§ **TRY IT**
Output exactly the lines between the one holding "The height and width of the screenshot is (1056, 1282)." and the last line of the data below, both of those lines included.

§ **DATA RECORDS**

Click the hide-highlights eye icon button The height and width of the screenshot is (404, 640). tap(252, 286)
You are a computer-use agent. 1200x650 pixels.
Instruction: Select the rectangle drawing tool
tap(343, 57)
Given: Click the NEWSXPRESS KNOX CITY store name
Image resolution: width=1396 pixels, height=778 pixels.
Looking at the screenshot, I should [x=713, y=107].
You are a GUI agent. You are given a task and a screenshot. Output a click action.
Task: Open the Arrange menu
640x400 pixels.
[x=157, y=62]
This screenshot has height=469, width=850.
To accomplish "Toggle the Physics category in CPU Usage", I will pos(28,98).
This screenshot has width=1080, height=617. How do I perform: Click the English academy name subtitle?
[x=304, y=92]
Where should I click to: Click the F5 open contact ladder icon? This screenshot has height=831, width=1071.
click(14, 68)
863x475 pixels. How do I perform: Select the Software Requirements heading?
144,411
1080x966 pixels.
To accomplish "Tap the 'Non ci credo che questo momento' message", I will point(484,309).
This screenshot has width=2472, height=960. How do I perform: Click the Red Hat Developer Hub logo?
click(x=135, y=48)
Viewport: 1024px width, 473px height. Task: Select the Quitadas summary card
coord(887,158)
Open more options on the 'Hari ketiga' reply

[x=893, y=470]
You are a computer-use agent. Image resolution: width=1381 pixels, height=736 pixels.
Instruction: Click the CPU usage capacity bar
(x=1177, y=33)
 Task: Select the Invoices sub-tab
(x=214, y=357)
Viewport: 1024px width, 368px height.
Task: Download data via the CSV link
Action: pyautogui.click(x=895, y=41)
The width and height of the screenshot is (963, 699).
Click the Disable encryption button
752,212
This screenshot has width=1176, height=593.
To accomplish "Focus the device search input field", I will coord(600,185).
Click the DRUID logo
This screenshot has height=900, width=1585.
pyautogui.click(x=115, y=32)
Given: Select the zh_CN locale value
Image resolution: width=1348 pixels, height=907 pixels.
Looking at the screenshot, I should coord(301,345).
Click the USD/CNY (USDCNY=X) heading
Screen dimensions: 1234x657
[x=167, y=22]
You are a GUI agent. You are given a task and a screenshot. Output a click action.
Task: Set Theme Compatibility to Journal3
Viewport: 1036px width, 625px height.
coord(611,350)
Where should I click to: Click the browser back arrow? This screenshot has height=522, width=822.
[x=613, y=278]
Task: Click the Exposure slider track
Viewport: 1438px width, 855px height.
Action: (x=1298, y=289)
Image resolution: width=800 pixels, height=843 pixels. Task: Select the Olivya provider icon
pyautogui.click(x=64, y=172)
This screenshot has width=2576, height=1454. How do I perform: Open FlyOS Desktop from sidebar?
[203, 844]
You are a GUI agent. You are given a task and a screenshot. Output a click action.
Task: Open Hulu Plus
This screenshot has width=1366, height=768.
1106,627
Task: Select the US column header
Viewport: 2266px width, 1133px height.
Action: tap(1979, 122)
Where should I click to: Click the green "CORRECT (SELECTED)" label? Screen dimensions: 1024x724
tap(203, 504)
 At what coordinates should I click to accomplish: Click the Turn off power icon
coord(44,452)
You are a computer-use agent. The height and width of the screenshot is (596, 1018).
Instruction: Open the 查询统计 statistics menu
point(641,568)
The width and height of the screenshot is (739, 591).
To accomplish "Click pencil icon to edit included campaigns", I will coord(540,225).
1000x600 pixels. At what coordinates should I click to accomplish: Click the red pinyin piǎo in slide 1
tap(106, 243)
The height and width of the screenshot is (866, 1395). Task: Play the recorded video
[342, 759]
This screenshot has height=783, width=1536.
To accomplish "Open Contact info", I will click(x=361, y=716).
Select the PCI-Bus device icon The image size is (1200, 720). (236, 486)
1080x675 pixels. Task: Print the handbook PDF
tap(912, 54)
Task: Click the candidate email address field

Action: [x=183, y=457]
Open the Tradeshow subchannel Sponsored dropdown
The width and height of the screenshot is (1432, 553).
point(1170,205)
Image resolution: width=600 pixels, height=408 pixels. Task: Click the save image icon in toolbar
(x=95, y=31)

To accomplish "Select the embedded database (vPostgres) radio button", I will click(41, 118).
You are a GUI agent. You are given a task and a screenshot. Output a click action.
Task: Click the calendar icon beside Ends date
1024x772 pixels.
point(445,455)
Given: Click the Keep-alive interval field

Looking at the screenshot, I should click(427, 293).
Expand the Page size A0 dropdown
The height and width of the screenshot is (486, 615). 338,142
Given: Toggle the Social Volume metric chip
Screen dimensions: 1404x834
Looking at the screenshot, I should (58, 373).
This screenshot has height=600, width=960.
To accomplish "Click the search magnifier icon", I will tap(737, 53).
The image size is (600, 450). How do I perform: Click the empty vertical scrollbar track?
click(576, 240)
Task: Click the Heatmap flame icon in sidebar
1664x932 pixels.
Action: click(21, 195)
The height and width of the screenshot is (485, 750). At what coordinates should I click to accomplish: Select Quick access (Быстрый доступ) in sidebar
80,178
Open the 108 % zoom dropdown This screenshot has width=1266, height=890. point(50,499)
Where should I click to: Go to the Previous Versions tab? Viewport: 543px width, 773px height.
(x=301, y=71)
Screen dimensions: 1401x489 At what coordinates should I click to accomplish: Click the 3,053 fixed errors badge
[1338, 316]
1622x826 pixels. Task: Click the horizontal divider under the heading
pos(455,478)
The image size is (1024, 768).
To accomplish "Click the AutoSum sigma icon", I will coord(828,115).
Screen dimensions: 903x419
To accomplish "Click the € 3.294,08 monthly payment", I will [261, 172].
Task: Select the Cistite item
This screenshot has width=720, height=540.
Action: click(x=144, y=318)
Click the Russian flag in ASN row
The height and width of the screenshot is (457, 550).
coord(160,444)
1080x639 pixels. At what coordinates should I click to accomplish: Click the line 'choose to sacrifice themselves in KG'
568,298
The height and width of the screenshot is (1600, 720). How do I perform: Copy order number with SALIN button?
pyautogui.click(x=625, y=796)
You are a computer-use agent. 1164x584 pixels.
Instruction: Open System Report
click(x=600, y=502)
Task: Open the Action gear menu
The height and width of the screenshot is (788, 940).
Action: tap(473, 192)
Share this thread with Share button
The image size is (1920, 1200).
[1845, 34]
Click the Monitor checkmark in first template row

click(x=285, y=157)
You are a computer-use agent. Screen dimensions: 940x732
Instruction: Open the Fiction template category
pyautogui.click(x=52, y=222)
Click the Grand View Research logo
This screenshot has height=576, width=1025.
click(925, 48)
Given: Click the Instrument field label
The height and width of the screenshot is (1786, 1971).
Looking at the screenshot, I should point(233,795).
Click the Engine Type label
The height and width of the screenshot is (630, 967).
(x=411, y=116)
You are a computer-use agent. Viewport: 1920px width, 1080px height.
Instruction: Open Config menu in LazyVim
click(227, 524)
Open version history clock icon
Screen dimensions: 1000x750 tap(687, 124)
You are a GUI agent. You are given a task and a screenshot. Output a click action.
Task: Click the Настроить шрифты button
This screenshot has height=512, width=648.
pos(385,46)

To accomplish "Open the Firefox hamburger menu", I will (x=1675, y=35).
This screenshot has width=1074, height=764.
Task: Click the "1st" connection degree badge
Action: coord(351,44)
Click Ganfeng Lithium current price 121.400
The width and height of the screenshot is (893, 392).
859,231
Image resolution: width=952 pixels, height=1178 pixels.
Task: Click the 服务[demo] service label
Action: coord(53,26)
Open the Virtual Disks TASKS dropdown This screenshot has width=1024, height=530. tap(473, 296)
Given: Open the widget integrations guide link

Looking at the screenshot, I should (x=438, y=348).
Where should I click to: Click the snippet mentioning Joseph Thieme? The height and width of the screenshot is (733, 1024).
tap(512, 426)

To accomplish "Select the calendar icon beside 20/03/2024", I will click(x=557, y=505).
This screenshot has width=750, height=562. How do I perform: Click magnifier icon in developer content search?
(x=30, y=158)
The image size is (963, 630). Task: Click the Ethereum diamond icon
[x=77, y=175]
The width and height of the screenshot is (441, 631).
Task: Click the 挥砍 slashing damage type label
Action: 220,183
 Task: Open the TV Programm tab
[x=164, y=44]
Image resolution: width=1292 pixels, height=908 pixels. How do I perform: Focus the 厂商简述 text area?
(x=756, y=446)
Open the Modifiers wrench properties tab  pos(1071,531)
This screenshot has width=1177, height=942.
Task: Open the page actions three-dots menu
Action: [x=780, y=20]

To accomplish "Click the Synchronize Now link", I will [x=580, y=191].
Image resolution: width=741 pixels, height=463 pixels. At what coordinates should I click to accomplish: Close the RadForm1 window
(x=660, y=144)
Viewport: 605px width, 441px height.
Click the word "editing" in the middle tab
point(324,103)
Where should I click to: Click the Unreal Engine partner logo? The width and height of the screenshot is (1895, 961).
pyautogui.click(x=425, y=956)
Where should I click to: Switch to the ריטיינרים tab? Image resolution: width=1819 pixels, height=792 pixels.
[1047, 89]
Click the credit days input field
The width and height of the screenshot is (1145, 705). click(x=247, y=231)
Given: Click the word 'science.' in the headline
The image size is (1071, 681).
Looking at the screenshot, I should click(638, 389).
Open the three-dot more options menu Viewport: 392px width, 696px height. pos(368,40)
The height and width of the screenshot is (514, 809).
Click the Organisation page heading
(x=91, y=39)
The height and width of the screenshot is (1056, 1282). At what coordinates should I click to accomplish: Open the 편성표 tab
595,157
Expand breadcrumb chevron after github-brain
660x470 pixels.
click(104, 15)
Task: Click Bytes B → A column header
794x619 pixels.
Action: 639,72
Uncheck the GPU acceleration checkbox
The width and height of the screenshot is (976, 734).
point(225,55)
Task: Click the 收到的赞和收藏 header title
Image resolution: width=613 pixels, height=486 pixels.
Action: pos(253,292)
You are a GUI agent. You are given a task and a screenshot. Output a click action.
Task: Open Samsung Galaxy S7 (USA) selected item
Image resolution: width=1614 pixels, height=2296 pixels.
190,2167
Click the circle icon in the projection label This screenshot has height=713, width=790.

§ **WRITTEN RESPONSE**
The height and width of the screenshot is (1056, 1282). At what coordinates should I click to accomplish: Open the 편성표 tab
595,157
Expand breadcrumb chevron after github-brain
660x470 pixels.
click(104, 15)
Task: Click Bytes B → A column header
794x619 pixels.
Action: 639,72
Uncheck the GPU acceleration checkbox
The width and height of the screenshot is (976, 734).
point(225,55)
Task: Click the 收到的赞和收藏 header title
Image resolution: width=613 pixels, height=486 pixels.
Action: pos(253,292)
You are a GUI agent. You are given a task and a screenshot. Output a click action.
Task: Open Samsung Galaxy S7 (USA) selected item
Image resolution: width=1614 pixels, height=2296 pixels.
190,2167
Click the circle icon in the projection label This screenshot has height=713, width=790.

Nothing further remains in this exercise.